In our case, the patient’s pregnancy added a layer of complexity given the persistent risk of thrombosis with an uncorrected PVA and pregnancy, high risk of possible recurrence with interruption of anticoagulation for surgery, and general risks of undergoing surgery while pregnant. There are few reports of PVA in pregnancy, which further complicated decision-making. In one report of a patient with PVA diagnosed in the setting of PE at 8 weeks gestation in a pregnancy achieved by in vitro fertilization, medical management with LMWH was pursued for the duration of pregnancy based on patient preference [14]. Following delivery, she was maintained on warfarin while breastfeeding, and underwent surgical aneurysmectomy 7 months post-partum [14]. In another case of external iliac venous aneurysm in pregnancy, the patient elected to terminate her pregnancy and undergo surgical correction [15]. Lastly, a case of dissecting PVA has been reported in the post-partum period, and this patient successfully underwent excision and ligation [10].

The duration of anticoagulation post-operatively has varied from 3 weeks to 6 months of therapy based on the literature [2, 4]. Pneumatic compression devices are suggested as a non-pharmacological strategy post-operatively, and have been previously prescribed for 3 months post-operatively [1, 2]. In a previous report of PVA in a pregnant patient who underwent aneurysmectomy post-partum, anti-coagulation was continued for at least 6 months [14]. Our patient elected to continue anticoagulation beyond 6 months post-operatively given the residual PE burden seen and strong aversion to recurrence given the severity of her initial presentation.

Conclusion

PVA are a rare but important clinical entity to consider in patients with VTE and pose a significant risk of recurrent VTE if left untreated [6]. The risk of VTE is further increased in the setting of pregnancy and the post-partum period, as demonstrated in this case of PVA with PE and recurrent PE despite therapeutic anticoagulation in the post-partum period. This case illustrated the importance of screening for PVA as a source of VTE, the acute and chronic management of PVA in the setting of pregnancy, and the high vigilance with which these patients need to be followed while on anticoagulation alone given the significant risk of recurrent VTE, compounded by the prothrombotic states of pregnancy and post-partum.
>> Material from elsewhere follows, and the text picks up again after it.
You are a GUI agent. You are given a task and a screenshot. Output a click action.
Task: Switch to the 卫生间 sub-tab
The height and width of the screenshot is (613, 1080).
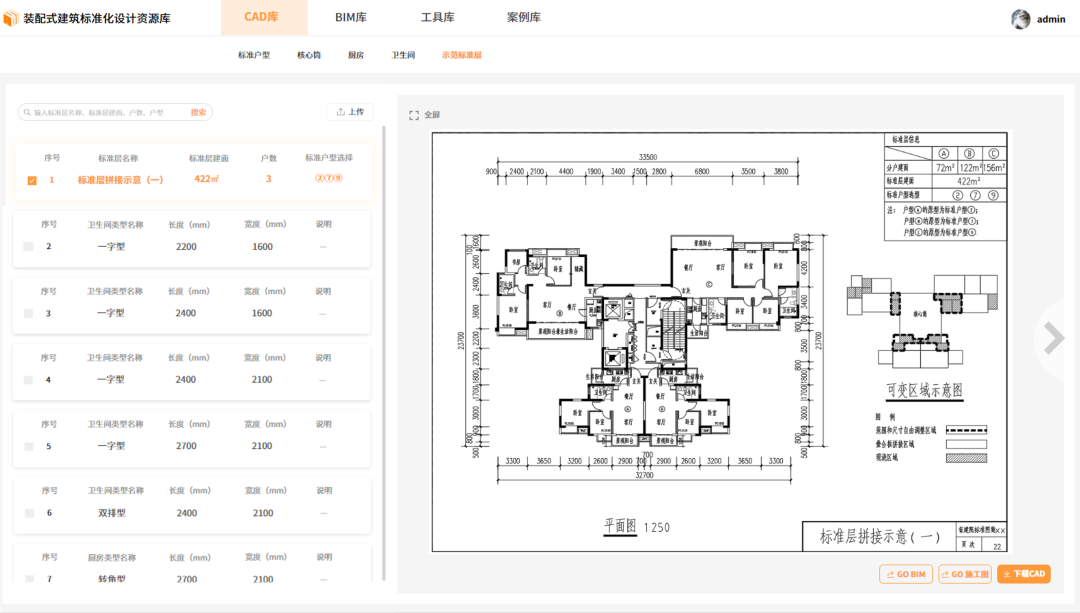(x=403, y=55)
Reassessment with frequent follow-up and serial US Dopplers in this period while awaiting surgery may be beneficial to facilitate changes in dosage if new or increased size of intra-aneurysmal thrombus is identified.

The recommended surgical management of PVA with PE with surgical resection of the aneurysm is complicated in the setting of pregnancy. When surgery can be safely performed, as in this case, it should be pursued to reduce the risk of recurrent VTE and long-term complications, for example CTEPH. The ideal duration of post-operative anticoagulation remains unclear, and should likely be decided on based on risks, benefit, values, and shared decision making with the patient and their care provider.